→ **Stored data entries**
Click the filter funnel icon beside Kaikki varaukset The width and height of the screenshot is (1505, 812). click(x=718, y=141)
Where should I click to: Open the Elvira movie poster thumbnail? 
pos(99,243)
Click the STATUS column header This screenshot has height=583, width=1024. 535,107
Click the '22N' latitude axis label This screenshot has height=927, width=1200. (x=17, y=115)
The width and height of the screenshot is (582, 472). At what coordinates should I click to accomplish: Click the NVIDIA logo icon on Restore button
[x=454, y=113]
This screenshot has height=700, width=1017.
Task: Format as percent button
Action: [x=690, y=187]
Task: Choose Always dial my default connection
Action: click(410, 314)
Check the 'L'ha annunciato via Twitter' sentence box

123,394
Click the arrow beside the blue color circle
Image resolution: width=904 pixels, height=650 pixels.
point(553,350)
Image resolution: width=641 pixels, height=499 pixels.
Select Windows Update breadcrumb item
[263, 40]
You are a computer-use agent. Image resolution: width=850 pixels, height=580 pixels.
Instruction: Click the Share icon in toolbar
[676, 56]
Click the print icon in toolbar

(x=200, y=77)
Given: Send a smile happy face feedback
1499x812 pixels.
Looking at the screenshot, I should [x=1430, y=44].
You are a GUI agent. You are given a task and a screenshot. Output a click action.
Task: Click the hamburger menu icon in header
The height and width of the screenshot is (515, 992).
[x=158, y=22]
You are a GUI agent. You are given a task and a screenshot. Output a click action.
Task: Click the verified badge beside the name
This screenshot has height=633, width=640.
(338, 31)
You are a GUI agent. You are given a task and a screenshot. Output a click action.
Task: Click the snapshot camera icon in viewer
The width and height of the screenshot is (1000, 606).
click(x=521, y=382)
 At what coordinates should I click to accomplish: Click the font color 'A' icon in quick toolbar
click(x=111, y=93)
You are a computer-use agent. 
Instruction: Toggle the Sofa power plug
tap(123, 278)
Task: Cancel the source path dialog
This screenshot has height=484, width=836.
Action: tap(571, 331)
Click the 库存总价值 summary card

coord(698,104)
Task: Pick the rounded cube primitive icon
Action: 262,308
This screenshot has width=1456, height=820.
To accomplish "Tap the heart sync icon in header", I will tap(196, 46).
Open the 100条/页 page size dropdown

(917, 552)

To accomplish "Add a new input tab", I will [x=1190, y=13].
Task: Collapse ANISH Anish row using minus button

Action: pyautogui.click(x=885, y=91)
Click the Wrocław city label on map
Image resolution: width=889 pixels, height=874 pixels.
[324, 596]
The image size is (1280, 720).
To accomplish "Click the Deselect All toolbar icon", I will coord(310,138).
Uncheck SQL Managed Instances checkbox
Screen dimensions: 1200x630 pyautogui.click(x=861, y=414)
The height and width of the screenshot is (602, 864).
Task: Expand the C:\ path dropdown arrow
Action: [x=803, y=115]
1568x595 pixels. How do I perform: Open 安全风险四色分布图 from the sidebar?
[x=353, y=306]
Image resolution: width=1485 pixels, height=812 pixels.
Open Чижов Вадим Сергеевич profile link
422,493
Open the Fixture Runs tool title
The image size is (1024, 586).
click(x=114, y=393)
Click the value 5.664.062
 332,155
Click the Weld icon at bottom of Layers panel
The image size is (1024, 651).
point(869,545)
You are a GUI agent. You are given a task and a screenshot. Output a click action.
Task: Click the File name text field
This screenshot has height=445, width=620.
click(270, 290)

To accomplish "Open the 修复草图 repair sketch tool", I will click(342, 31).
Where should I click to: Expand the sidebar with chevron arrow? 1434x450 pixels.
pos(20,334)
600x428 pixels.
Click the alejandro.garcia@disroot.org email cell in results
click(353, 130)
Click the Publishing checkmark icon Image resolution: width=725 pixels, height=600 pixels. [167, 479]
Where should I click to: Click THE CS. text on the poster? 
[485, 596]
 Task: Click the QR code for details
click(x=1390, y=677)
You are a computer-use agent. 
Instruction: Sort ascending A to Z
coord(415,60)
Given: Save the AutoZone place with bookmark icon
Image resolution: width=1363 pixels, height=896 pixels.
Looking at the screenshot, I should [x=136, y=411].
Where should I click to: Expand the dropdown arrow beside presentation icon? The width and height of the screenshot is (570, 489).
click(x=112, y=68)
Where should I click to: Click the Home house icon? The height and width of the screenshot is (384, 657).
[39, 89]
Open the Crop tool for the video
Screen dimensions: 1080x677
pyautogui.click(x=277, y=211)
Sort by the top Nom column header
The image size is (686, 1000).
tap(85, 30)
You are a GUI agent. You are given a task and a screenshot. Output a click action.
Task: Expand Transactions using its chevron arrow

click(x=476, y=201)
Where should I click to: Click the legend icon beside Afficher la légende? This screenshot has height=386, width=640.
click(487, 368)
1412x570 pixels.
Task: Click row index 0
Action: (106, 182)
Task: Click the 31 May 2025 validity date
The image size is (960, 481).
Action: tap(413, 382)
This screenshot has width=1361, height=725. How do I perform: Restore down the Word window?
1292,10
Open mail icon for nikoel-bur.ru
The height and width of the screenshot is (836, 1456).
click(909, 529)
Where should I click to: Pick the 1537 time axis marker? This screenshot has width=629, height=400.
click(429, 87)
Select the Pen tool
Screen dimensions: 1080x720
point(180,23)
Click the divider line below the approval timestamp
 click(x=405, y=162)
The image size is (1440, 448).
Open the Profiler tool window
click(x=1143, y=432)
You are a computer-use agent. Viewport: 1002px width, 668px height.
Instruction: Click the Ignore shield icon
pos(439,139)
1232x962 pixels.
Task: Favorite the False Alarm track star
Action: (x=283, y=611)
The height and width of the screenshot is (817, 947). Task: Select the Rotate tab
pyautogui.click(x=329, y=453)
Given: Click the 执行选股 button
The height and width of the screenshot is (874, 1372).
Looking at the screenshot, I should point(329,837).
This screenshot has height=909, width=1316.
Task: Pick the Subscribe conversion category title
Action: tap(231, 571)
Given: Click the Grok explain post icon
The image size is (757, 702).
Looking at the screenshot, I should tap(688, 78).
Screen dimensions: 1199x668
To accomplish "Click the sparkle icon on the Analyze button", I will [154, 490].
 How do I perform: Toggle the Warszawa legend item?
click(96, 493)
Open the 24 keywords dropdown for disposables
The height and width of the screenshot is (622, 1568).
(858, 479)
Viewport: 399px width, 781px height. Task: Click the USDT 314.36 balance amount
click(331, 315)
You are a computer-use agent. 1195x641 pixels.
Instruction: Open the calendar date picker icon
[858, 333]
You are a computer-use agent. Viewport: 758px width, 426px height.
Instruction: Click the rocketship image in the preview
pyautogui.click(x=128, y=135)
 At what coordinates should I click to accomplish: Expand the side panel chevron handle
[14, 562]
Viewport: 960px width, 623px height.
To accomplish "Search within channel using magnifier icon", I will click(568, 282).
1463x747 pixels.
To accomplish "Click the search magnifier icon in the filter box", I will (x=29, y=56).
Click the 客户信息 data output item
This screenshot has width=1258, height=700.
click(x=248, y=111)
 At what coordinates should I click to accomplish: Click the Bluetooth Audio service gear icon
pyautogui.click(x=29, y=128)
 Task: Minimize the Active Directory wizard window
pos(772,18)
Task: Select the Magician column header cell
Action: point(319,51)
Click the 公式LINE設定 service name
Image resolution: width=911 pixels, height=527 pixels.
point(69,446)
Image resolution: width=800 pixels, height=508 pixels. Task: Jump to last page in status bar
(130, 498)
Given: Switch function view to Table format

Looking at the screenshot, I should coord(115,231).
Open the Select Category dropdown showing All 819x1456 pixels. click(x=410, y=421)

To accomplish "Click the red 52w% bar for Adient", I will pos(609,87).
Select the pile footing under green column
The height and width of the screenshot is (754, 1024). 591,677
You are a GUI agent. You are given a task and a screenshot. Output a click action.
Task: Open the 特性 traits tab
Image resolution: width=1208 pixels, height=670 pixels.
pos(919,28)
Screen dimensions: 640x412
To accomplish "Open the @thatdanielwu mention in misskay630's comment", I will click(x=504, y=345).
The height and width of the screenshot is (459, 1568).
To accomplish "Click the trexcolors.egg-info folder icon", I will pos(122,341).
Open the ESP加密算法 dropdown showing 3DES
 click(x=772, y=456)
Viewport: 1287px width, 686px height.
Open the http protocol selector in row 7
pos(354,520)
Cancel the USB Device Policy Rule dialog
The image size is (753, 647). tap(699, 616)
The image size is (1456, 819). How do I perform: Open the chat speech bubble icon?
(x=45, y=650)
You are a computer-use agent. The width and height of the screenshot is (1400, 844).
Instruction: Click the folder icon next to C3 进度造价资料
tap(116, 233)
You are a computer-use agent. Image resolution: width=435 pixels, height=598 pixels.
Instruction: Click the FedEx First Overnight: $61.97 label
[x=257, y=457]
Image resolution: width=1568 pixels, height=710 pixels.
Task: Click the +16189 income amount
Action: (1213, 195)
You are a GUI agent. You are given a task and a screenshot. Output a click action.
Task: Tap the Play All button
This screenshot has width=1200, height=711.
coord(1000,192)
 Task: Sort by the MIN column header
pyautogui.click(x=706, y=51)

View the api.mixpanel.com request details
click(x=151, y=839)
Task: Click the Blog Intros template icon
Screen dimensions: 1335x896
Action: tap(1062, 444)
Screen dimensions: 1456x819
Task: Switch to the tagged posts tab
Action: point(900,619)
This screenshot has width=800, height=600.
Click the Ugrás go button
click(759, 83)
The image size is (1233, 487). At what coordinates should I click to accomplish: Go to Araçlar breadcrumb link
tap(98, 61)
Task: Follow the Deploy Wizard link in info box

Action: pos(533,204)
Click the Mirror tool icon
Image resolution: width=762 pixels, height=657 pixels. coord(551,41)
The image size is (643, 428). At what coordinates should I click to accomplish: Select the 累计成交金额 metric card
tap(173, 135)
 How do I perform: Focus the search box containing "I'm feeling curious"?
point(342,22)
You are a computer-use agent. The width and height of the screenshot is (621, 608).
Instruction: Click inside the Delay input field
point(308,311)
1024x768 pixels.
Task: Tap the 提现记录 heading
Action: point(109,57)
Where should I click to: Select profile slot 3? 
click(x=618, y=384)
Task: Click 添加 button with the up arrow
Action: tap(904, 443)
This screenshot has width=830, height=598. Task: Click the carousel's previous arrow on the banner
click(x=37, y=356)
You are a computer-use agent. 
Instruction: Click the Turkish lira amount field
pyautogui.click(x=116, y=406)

→ **Exercise directions**
Could you return exactly the stretch of the data above that starts at the line with "The width and height of the screenshot is (1000, 606)." and ends at the line with "The image size is (1280, 720).", both lines included?

→ **Answer to this problem**
The width and height of the screenshot is (1000, 606).
click(x=521, y=382)
 At what coordinates should I click to accomplish: Click the font color 'A' icon in quick toolbar
click(x=111, y=93)
You are a computer-use agent. 
Instruction: Toggle the Sofa power plug
tap(123, 278)
Task: Cancel the source path dialog
This screenshot has height=484, width=836.
Action: tap(571, 331)
Click the 库存总价值 summary card

coord(698,104)
Task: Pick the rounded cube primitive icon
Action: 262,308
This screenshot has width=1456, height=820.
To accomplish "Tap the heart sync icon in header", I will tap(196, 46).
Open the 100条/页 page size dropdown

(917, 552)

To accomplish "Add a new input tab", I will [x=1190, y=13].
Task: Collapse ANISH Anish row using minus button

Action: pyautogui.click(x=885, y=91)
Click the Wrocław city label on map
Image resolution: width=889 pixels, height=874 pixels.
[324, 596]
The image size is (1280, 720).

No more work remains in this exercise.